==== SOURCE MATERIAL ====
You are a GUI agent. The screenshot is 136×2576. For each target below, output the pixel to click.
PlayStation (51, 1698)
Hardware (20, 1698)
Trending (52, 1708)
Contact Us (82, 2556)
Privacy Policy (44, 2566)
====
THE PROBLEM. Reproduce the entries exactly as they appear.

ANSWER TO THIS PROBLEM.
You are a GUI agent. The screenshot is 136×2576. For each target below, output the pixel to click.
PlayStation (51, 1698)
Hardware (20, 1698)
Trending (52, 1708)
Contact Us (82, 2556)
Privacy Policy (44, 2566)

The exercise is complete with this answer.